Xavier started his career as a researcher in Experimental Physics and also focused on data processing. Further down the road, he took part in projects in finance, genomics and software development for academic research. During that time, he worked on timeseries, on prediction of biological molecular structures and interactions, and applied Machine Learning methodologies. He developed solutions to manage and process data distributed across data centres.
He now founded and works at Data Fellas, a company dedicated to distributed computing and advanced analytics, leveraging Scala, Spark and other distributed technologies like H2O for machine learning.

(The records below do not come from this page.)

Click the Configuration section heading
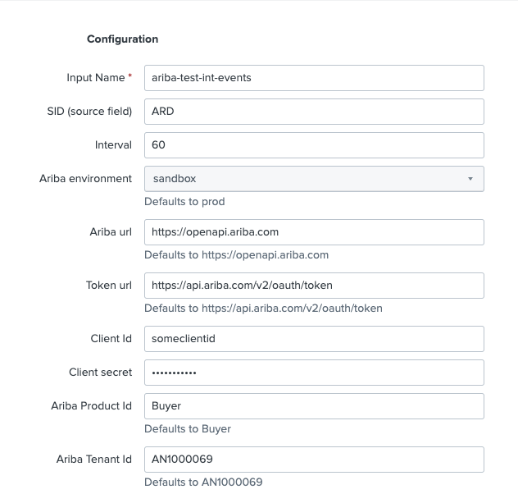 [x=122, y=39]
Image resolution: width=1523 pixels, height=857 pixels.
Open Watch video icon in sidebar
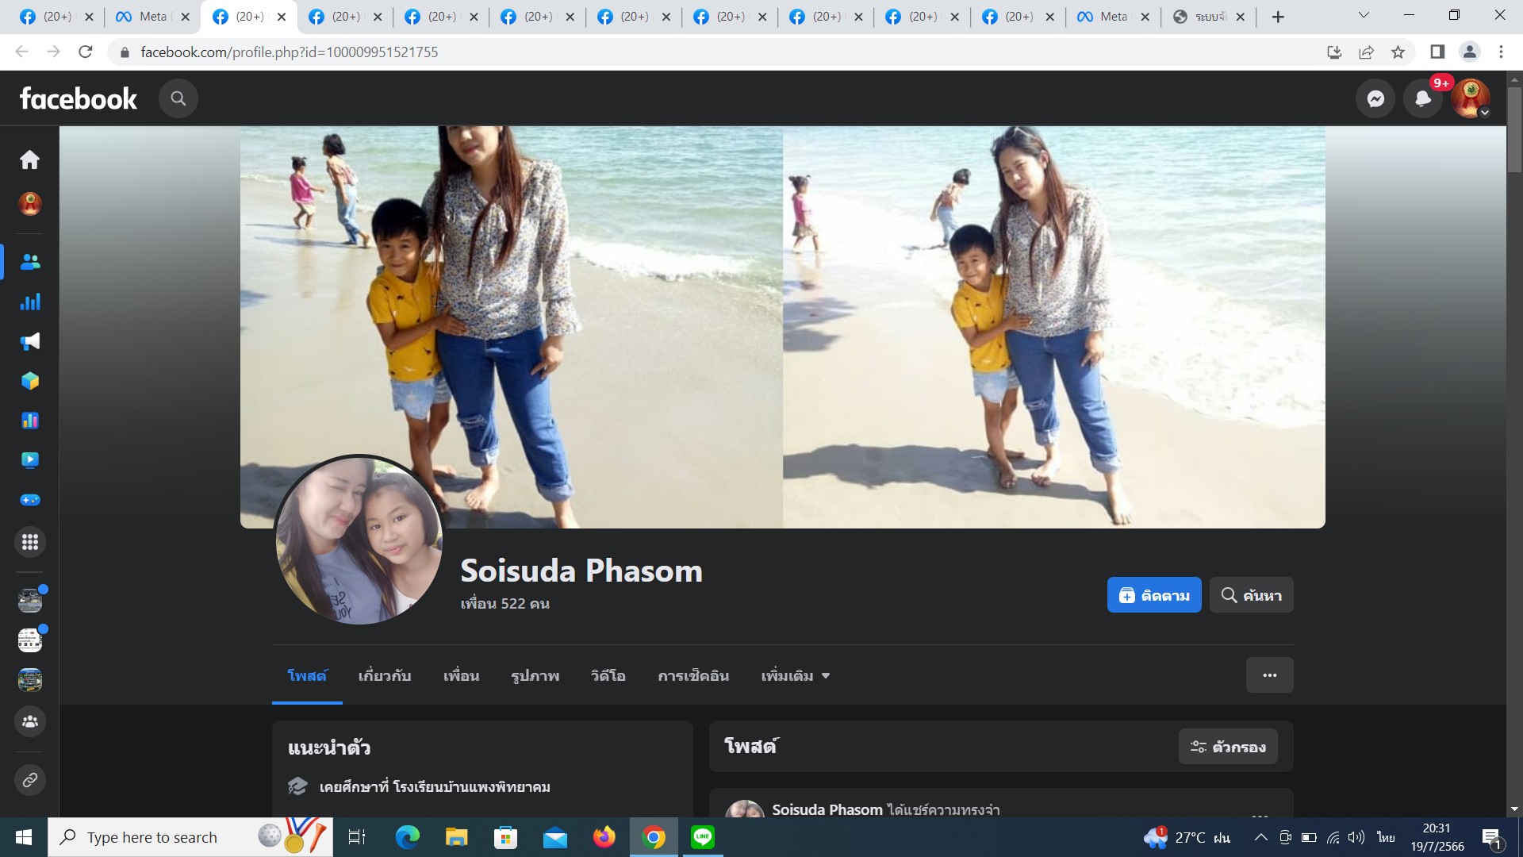tap(30, 460)
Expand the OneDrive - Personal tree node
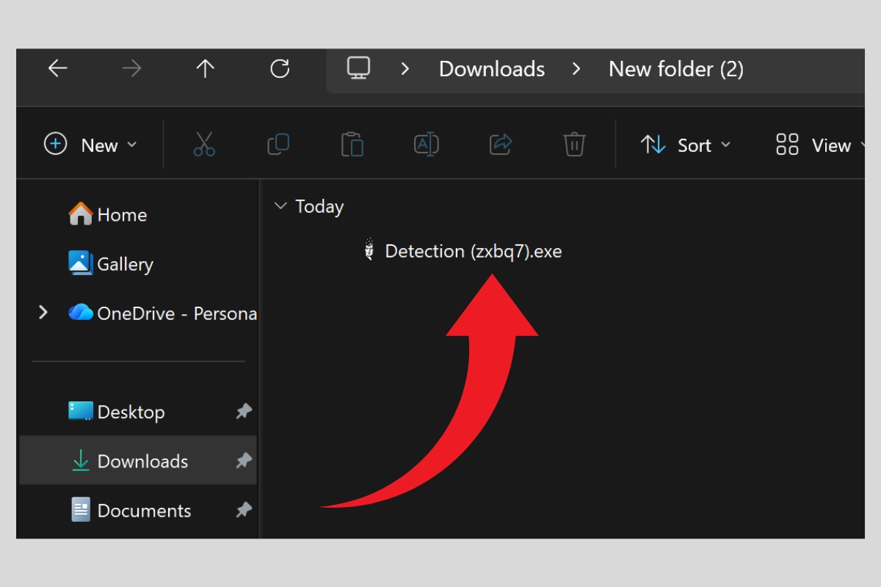Image resolution: width=881 pixels, height=587 pixels. (x=43, y=313)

Sparkling Water on the Spark Notebook: Interactive Genomes clustering
It’s a matter of fact that H2O provides advanced Machine Learning capabilities scaling with large datasets. Also, interoperating between H2O and generic large scale data manipulation frameworks like Apache Spark is of utmost importance to help Data Scientists bring the most efficiency on the table, this is where Sparkling Water is shining. The last stone of the edifice is then to work interactively on data from a single environment, allowing the data scientist to share his results and code. We present here the Spark Notebook working with Sparkling Water to bring the valuable H2O libraries to the Spark environment. We show a case of genomics data processing, leveraging Spark and its genomics library ADAM to efficiently access raw data with domain specific objects, data preparation is done with spark and deep learning from H2O is used to compute a model for population stratification within the set of genomes under investigation.